==== RECORD EXTRACTS
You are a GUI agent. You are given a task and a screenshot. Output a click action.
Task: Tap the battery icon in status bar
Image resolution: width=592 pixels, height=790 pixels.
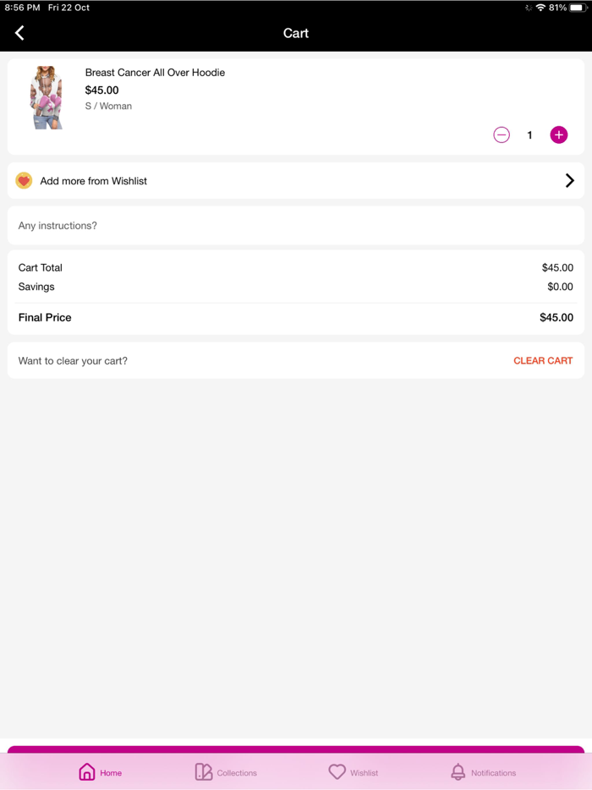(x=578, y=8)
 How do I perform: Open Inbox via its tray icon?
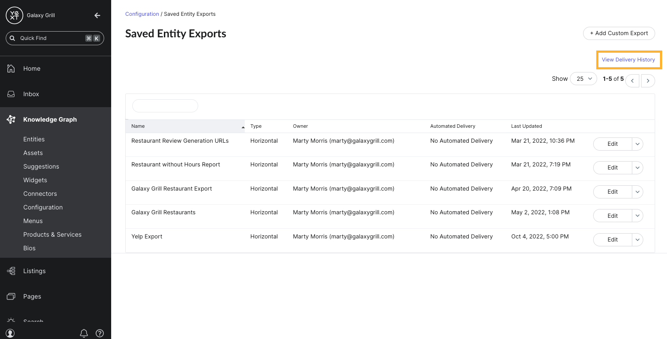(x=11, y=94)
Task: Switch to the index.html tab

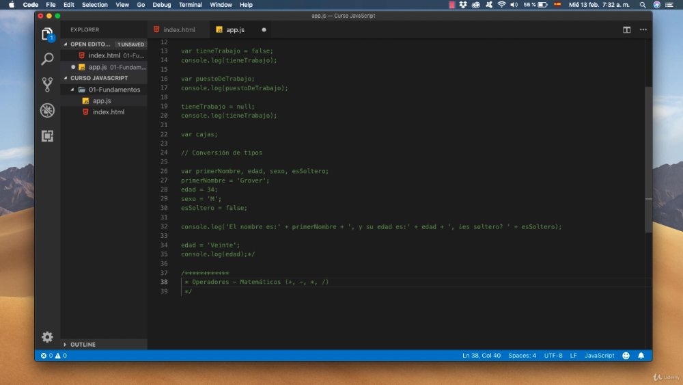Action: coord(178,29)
========
EXERCISE INSTRUCTIONS: Please keep the pictures out and reproduce the records above exactly.

REPLY TO THE EXERCISE:
You are a GUI agent. You are given a task and a screenshot. Output a click action.
Task: Tap the battery icon in status bar
Image resolution: width=592 pixels, height=790 pixels.
(x=578, y=8)
 How do I perform: Open Inbox via its tray icon?
(x=11, y=94)
Task: Switch to the index.html tab

Action: coord(178,29)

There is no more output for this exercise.